Türkiye bir yandan basın özgürlüğünde gittikçe gerilerken, bir yandan da kamu reklamlarının medya kuruluşlarındaki dağılımı dikkat çekti.
Kamu bankalarının son 20 yılda muhalif yayın organlarına hiç ilan vermedikleri ortaya çıktı. Kamu bankalarının son 20 yıllık reklam bütçesinin 43 milyar lira olduğunu dile getiren CHP Eskişehir Milletvekili Utku Çakırözer, “Kamu reklamlarından Sözcü, Cumhuriyet, Birgün, Milli Gazete, Karar ve Evrensel’e tek santim ilan yok” değerlendirmesini yaptı.
“İzlenmeyen kanallar ve tabela gazetelere yoksul halkın parası hortumlanıyor” ifadelerini kullanan Çakırözer, “Dezenformasyonla mücadele yasası ile haberi sansürlediler şimdi de habercileri casusluk, etki ajanlığı çuvalına sokacaklar. 1 milyon habere erişim engeli geldi. 7 TV kanalına 35 milyon lira ceza kesildi, gülmek dahi yasak” dedi.
TBMM’de Basın İlan Kurumu konusundaki yasa teklifi için Çakırözer, “Bu ülkede katliamın, ihmalin, yolsuzluğun, tacizin bilinip hesabının sorulmasını engellemek için el ele vermiş bir çete var.
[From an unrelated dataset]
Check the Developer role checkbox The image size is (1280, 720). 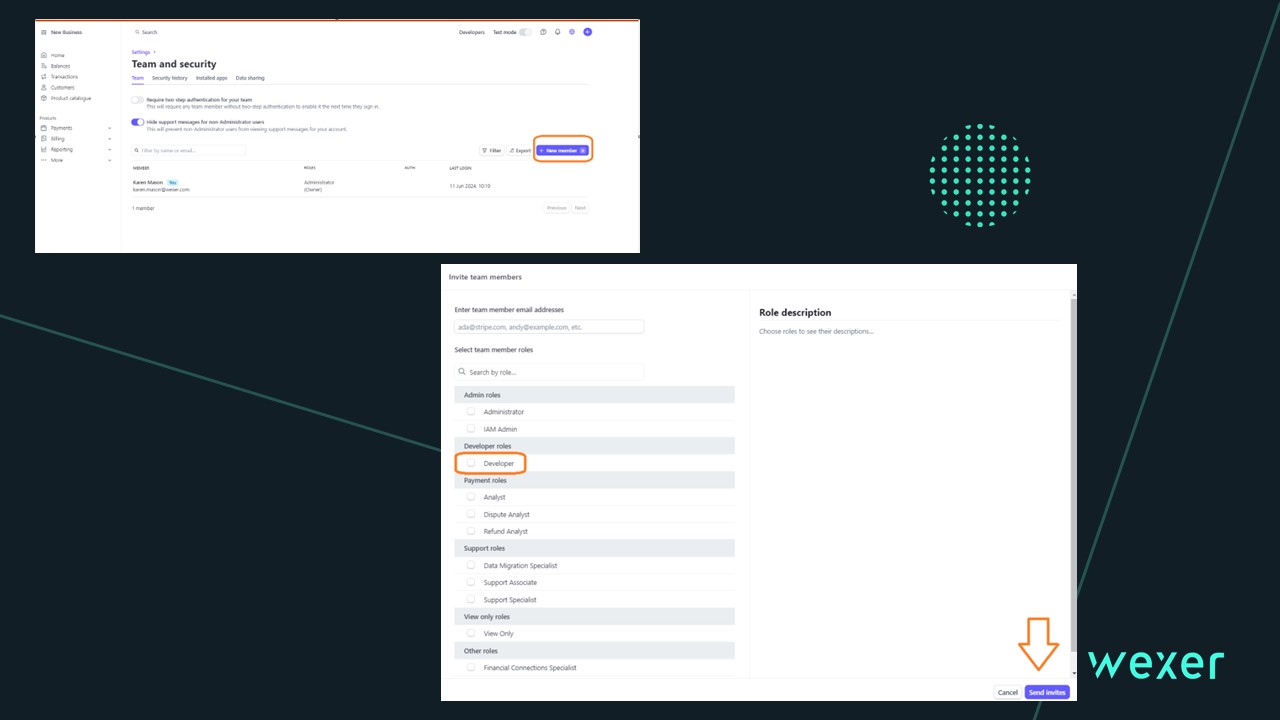click(x=471, y=463)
Başında iletişim komiseri ile iktidar talimatıyla haberi suç sayan savcılar var” diye konuştu
Öte yandan, Uluslararası Sınır Tanımayan Gazeteciler Örgütü’nün 2024 Dünya Basın Özgürlüğü Endeksi, Türkiye’nin basın özgürlüğü açısından bulunduğu noktayı gözler önüne sermişti. Türkiye, 180 ülkenin bulunduğu endekste basın özgürlüğü sıralamasında 158’inci sırada ve ‘çok vahim’ kategorisinde yer aldı. Türkiye, geçen yıl ise 165’inci sıradaydı.
CHP’li Çakırözer, “Türkiye’de katliamın, yolsuzluğun bilinip hesabının sorulmasını engellemek için el ele vermiş bir çete var. Bu çetenin Basın İlan Kurumu ayağı da iktidarın beğenmediği gazetelerin ilan hakkını gasp ediyor. Uyduruk gerekçelerle ceza yağdırıyor. Çok sesliliği yok ediyor, gazetecileri işsiz bırakıyor. 3 ayda 33 Anadolu gazetesi kapandı, 1.800 olan yerel gazete sayısı 700’e düştü” diye konuştu.